Today his chores, tomorrow the world!
When it comes to Kiddo’s take on the way things work, he doesn’t do what doesn’t benefit him in some way. If there is no concrete reason for it, then there is no reason for it at all. Thanks to autism, he doesn’t see intangibles as really existing. Things like, it makes Mommy happy or the house looks nice for company or brushing one’s own teeth shows you are becoming a big boy – no, these are not important in a mostly black and white world. I get the attitude. It’s like my own when it comes to making my bed...no one but me and Hubs goes into our bedroom and we’re just going to get back into it that night. What’s the point?
I’d like to say I’m doing something productive with the two minutes I don’t use to make the bed, but I’m probably just picking my toenails somewhere.
Imagine my shock and delight then, when Kiddo did a chore for something that didn’t cost me money. Oh, he still expected payment all right, but not in the form of toys or anything physically tangible. He did it to spend time with me.
It happened on Laundry Day, the one housecleaning item I cannot avoid.

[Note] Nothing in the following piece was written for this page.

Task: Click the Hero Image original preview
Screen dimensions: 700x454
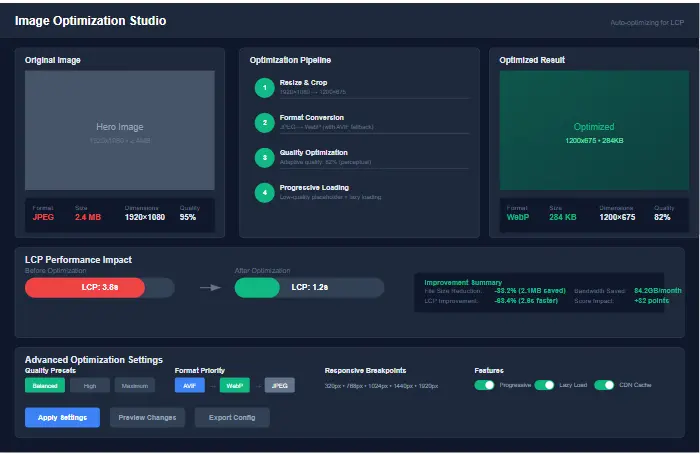Action: [120, 130]
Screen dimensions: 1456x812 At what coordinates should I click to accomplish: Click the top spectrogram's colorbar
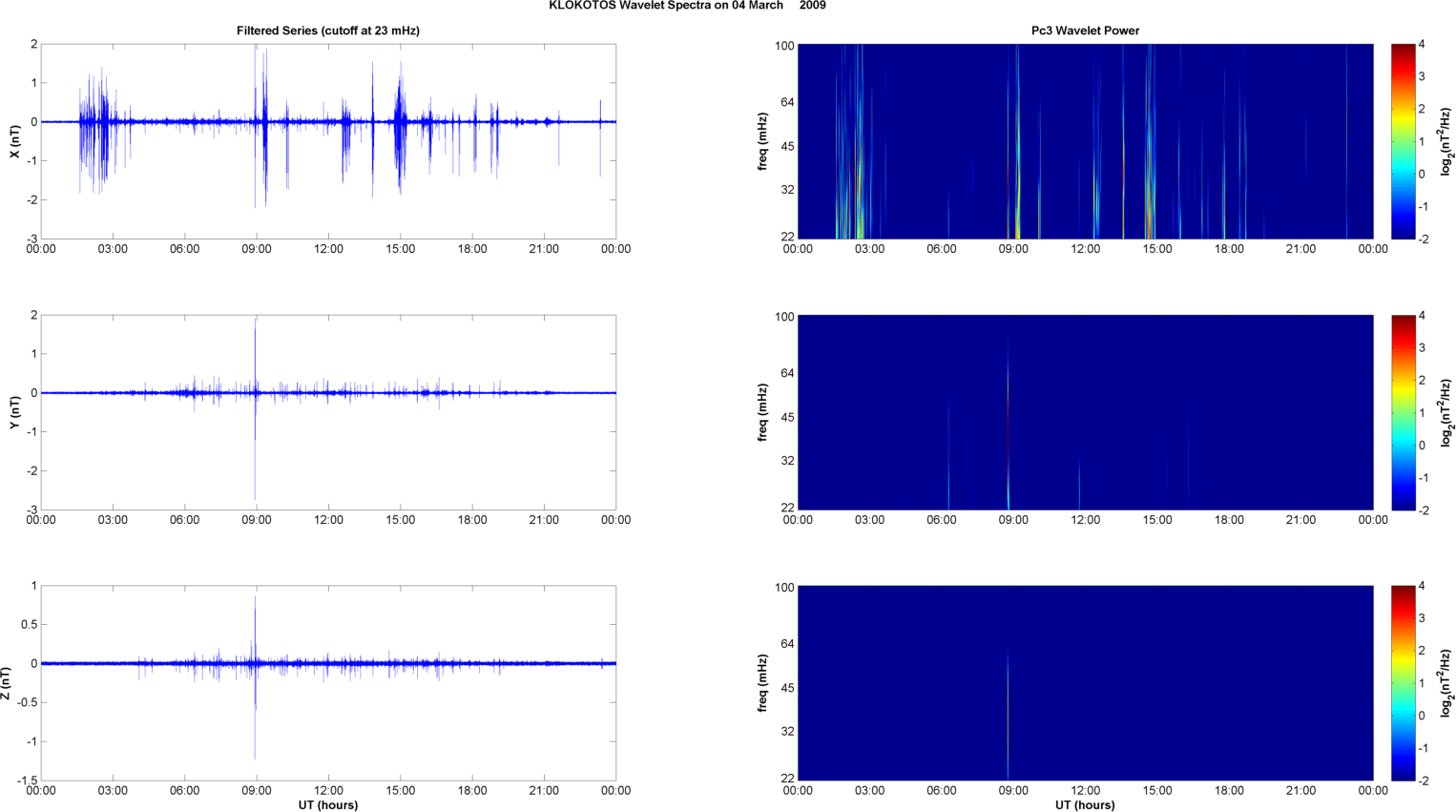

Among the many activities Kiddo’s school is always trying to guilt-trip us into participating in, Fun Naked Day is not among them. So dirty clothes must be washed and dried and folded and put away.
Kiddo wanted me to play remote-controlled cars with him. Quite frankly, I wanted to play too. Sending cars racing through the house to crash into walls and furniture and Hubs’ delicate ankles is a delight for me and child. However, there are days I impersonate a responsible adult. So I told my son, “I have to get this laundry put away. After I'm done, we'll play.”
He watched me for a few seconds as I worked on eradicating piles of neatly folded laundry. He considered the stacks of his socks, underwear, shirts, and pants. Then without any prompting whatsoever, he gathered his socks and went to his room.
As I shuttled back and forth putting away towels, sheets, and my clothing, Kiddo put his belongings where they needed to be. Shirts were even hung neatly rather than being flung in the closet, which would be what I imagine he would do. I gaped in astonishment as he diligently worked with pants hangers and stacked underwear in his drawer.
We both finished putting away at the same time. As he handed me the remote control to one of his cars and said, “Mommy plays now,” my heart nearly burst wide open. His reward for performing a chore/life skill was time with me. It was the only thing he wanted then and there. I rarely see myself as any prize, but I was one to my son. Who’d have thunk?
Kids really do want their parents' time and attention. Sometimes we're better than toys. It's nice to be reminded that once in a while, the only investment expected is the cheapest and yet most valuable one of all.